À Bordeaux, Pierre Hurmic, qui s’était imposé de justesse en 2020, n’a pas résisté cette fois à la sanction, chutant autour de 44 % face à une opposition rassemblée, un score qui dit beaucoup du désenchantement après un mandat marqué davantage par des symboles que par des réalisations structurantes, et difficile de ne pas repenser à ce fameux « sapin mort » qui avait cristallisé à lui seul le fossé entre une vision militante et une attente populaire tout simplement attachée à ses traditions. À Strasbourg, la maire Jeanne Barseghian, pourtant solidement installée en début de mandat, recule nettement avec un score autour de 43 %, preuve que la dynamique verte n’a pas résisté à l’épreuve du terrain, notamment après des décisions très commentées comme la mise à l’écart du foie gras dans les réceptions officielles, symbole pour beaucoup d’une écologie perçue comme moralisatrice et déconnectée des réalités locales. À Besançon, même scénario pour Anne Vignot, battue avec un score aux alentours de 45 %, dans une ville pourtant acquise à la cause écologiste il y a quelques années, mais où la gestion municipale et certaines priorités jugées secondaires ont fini par lasser un électorat en attente de réponses plus concrètes. Et puis il y a Poitiers, avec Léonore Moncond’huy, qui s’incline également en descendant sous la barre des 45 %, après un mandat marqué par plusieurs prises de position très idéologiques, notamment sur les questions de sécurité et d’aménagement, qui avaient déjà suscité l’incompréhension bien au-delà de la ville.

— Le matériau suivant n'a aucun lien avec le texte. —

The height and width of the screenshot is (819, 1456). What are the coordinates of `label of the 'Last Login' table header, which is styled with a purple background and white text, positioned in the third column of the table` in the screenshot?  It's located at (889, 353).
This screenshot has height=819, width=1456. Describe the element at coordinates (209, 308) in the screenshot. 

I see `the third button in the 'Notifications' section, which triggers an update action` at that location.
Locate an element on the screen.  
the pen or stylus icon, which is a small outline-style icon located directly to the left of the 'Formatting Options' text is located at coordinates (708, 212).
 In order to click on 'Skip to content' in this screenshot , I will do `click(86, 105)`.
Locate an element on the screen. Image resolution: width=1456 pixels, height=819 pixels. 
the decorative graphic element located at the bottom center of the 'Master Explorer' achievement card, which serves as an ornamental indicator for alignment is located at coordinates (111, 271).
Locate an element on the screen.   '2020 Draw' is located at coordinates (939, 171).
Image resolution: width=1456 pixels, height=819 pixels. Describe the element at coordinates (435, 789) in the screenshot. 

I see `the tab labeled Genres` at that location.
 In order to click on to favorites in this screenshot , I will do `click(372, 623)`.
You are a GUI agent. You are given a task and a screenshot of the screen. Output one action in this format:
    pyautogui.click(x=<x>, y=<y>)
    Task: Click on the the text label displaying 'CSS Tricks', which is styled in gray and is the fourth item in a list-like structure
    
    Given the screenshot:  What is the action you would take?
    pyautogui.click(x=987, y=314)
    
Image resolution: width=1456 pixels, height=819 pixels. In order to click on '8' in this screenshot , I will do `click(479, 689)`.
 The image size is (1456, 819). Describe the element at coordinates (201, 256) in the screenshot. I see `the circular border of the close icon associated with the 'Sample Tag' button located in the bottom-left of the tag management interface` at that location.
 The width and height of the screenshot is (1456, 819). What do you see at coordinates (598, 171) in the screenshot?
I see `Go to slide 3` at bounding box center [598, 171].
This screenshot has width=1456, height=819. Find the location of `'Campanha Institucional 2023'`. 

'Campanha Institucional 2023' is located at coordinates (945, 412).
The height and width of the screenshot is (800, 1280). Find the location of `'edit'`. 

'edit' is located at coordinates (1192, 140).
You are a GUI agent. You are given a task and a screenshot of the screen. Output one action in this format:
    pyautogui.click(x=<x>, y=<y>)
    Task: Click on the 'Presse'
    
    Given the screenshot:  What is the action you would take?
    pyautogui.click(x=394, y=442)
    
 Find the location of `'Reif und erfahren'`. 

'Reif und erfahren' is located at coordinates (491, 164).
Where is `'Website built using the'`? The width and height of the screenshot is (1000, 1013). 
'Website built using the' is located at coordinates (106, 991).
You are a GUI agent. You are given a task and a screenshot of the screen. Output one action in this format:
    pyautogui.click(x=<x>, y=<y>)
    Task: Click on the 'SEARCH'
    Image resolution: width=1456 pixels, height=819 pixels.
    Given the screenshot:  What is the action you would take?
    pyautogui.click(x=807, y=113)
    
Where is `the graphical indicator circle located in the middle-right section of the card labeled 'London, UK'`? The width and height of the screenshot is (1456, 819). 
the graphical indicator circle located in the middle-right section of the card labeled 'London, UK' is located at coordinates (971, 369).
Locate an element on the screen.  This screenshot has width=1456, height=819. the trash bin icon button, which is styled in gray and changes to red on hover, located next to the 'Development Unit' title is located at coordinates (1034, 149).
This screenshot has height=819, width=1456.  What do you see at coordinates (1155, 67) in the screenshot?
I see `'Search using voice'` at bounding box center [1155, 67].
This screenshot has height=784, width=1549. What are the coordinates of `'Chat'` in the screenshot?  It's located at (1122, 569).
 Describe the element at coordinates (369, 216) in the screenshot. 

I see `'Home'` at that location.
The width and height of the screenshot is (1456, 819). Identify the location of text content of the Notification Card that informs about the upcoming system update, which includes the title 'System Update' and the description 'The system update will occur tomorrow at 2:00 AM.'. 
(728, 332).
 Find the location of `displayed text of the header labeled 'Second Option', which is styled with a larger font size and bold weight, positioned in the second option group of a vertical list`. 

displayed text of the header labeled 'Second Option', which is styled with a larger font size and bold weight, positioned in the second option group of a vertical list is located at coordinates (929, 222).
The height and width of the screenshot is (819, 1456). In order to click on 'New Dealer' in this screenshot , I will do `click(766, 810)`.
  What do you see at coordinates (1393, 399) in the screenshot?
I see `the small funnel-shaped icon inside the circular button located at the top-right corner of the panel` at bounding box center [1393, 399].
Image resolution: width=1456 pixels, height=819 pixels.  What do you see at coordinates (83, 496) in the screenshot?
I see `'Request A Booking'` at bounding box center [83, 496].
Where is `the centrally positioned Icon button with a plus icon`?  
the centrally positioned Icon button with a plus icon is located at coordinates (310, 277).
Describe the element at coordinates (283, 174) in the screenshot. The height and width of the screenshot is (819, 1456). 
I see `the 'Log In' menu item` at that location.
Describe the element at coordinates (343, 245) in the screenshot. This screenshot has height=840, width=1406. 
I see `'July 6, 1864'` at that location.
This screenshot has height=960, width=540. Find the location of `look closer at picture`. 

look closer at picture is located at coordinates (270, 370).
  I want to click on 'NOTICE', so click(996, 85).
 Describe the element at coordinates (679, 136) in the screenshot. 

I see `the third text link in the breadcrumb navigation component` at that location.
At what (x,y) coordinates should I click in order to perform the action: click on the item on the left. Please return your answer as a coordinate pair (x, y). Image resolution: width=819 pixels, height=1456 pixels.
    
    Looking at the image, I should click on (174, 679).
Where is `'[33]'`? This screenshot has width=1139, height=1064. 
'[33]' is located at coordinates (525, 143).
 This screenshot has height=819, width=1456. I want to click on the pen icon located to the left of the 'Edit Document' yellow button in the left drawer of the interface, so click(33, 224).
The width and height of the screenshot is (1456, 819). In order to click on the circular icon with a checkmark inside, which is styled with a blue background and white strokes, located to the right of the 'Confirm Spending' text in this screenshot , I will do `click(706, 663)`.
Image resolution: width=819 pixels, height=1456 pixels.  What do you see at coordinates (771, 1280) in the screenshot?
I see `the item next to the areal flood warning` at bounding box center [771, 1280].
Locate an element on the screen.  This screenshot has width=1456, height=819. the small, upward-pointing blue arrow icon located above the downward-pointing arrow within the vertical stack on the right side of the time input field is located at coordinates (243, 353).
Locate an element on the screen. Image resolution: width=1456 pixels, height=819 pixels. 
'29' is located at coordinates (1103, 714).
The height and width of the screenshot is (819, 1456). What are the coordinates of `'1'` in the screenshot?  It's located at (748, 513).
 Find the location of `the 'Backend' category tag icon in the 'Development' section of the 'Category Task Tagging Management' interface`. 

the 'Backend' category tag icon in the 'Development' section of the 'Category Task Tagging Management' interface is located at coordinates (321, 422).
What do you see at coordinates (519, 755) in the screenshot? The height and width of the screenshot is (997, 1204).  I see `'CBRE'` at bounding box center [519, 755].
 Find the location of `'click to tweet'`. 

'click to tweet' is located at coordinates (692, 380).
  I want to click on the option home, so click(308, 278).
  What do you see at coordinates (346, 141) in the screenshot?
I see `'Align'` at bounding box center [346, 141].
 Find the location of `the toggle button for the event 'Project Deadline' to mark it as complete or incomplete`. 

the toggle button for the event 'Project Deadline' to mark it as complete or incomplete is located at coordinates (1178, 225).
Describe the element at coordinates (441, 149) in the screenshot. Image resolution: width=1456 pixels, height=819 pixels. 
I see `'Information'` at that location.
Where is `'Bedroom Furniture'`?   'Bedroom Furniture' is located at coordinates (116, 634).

Ce qui relie ces défaites, ce n’est pas seulement un basculement politique classique, c’est un rejet plus diffus d’une manière de gouverner qui a parfois donné le sentiment de vouloir réécrire le quotidien des habitants au nom d’une vision théorique du monde, où le sapin devient un problème, où un produit du terroir comme le foie gras disparaît des tables, où chaque tradition semble devoir passer au filtre d’une morale nouvelle, et c’est précisément là que le lien avec le monde de la chasse apparaît en filigrane, car derrière ces décisions se dessinait une même logique, celle d’un rapport à la nature désincarné. À force de transformer les symboles populaires en sujets politiques, ces municipalités ont fini par créer une forme de lassitude, voire de rejet, et les urnes ont tranché sans détour, non pas contre l’écologie en tant que telle, mais contre une écologie perçue comme punitive, verticale et parfois hors-sol, et dans ce retour de balancier, il y a quelque chose d’assez simple au fond, presque évident, comme un rappel que les Français peuvent accepter qu’on fasse évoluer leurs pratiques, mais beaucoup moins qu’on leur explique qu’elles sont absurdes ou honteuses, et qu’à trop vouloir déconstruire les traditions une à une, certains ont fini par réveiller un réflexe bien plus puissant que prévu, celui de les défendre.